My newest strategy is to set a task for myself and the writing group to produce book reviews on any books we read. An element of competitiveness has been introduced and I won't be left out.

Everyone says that reading is essential to hone your skills as a writer. I never doubted that until I heard an author comment that he never read books. He was a gentle spoken, approachable speaker called David Munro and he was promoting his newly published book 'Awakening'. Could there be some truth in his statement? Perhaps the clues will be revealed in his book. I bought a copy and I intend to write a review. Watch this space.

But first, there are some other books to finish.

Sunday 21 July 2019

What's in a memory?

My great-grandmother, image from a digitized glass photograph

For the last two sessions in the Write Yard creative writing group we were looking loosely at memoirs.
There were readings from published and unpublished works. An extraordinary story of family life in the frozen north of Canada in the 1920's who survived through remarkable hardship. An excerpt from Svetlana Alliluyeva's '20 letters to a friend', the daughter of Stalin, describing her privileged life in the Kremlin. And many others.
There were stories of schooldays remembered with remarkable clarity. The little girl who brought in her prized fossil collection to show her teacher, who assumed they were being donated to the school and locked them in a cupboard. The girl who often sneaked into the biology laboratory to see the animals and got drawn into a percussion workshop found the course of her life irrevocably changed from that day, becoming a career percussionist. 
One member brought a coffee pot, part of a set which had been inherited through the generations, and was greatly loved. In the same way that photographs remind us of relatives long since gone, so do the pieces of jewellery and other treasured items kept safely in the cupboards of our homes. 
Everyone has significant memories which may differ greatly to those of others who were also present at the same events. The way memories may be corrupted by information gathered later, for instance from photographs, cultural attitudes and  our own remarkable mental processes means that every moment saved and catalogued in our brains is individually unique.
And so there is a place for documenting and sharing even the most mundane of happenings. What may seem ordinary today may be unusual or even extraordinary tomorrow. Those diaries and journals, written generally for personal pleasure,  are windows into history and culture.
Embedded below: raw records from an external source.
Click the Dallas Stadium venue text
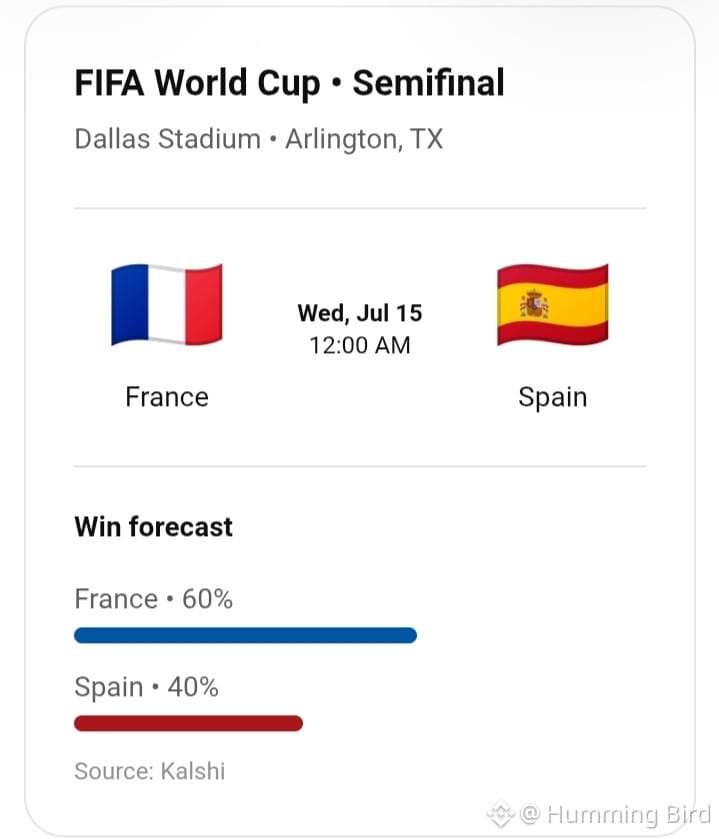Image resolution: width=719 pixels, height=839 pixels. [x=167, y=139]
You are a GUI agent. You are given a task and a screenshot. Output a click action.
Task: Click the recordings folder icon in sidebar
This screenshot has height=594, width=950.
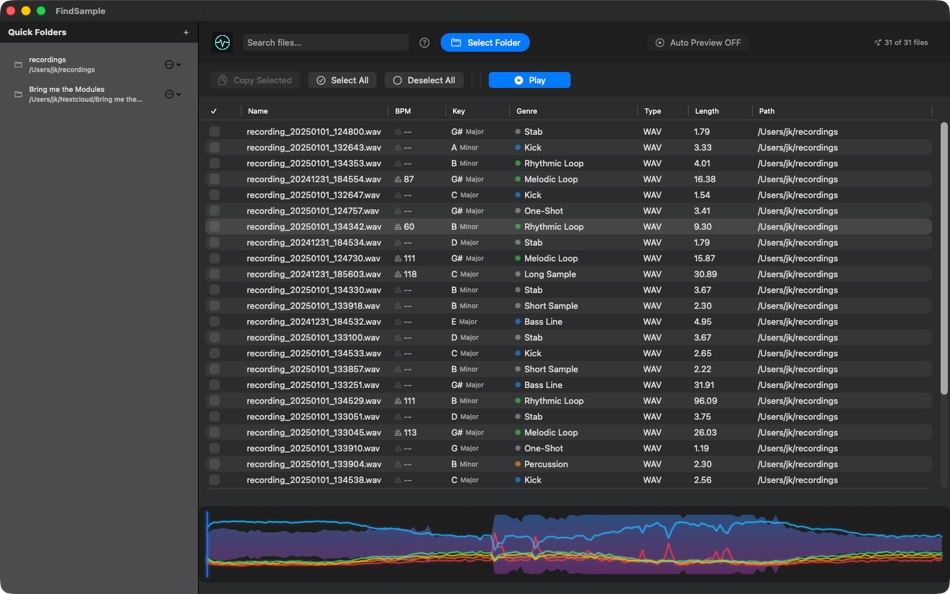18,64
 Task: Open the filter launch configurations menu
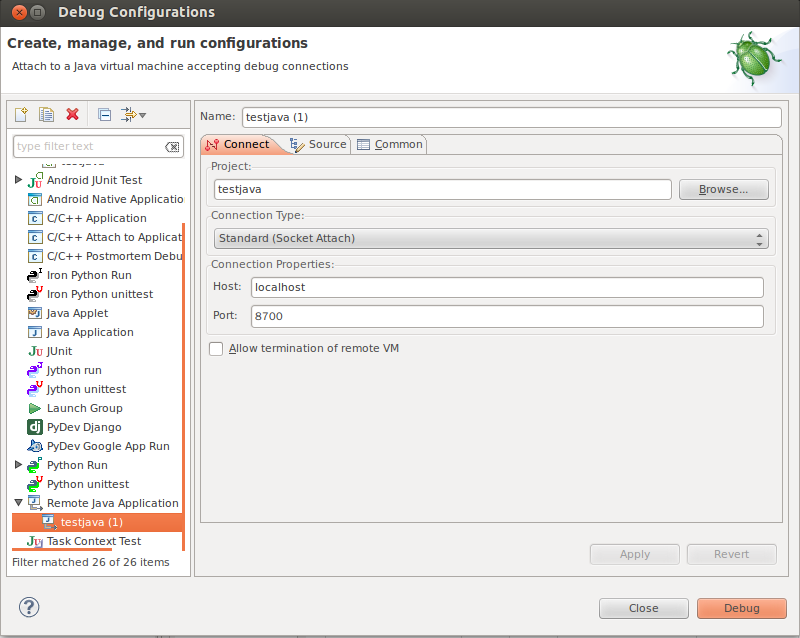pyautogui.click(x=134, y=115)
#memory #amwriting #preciousthings #creativewriting

Wednesday 17 July 2019

An emerging creative force

an early winter morning

The move to Scotland opened up so many pathways with the profusion of creative communities and the stunning landscape.  Why had I left it so late in life ? No point in regrets, for every day brings new ideas and stimulation.

And so The Write Yard creative writing group was born in March 2019, in a small pre-fabricated building behind the Cafe Royal in Annan. There had not been a regular writers group in the town as far as I am aware. On the first day, four enthusiastic women turned up and the numbers have grown over the months.

What experience had I in running a writing group, you may ask?

Well actually, none.

 Planning the meetings has been an interesting exercise, and I hope that the time and effort involved will have a positive impact on my own writing.

The purpose of the group is simply to get everyone writing. I encourage, cajole, give them exercises for homework and joy of joys, they come back to the next meeting with written work which never ceases to amaze in its variety and quality.

Everyone has a story to tell, you simply need to find a voice.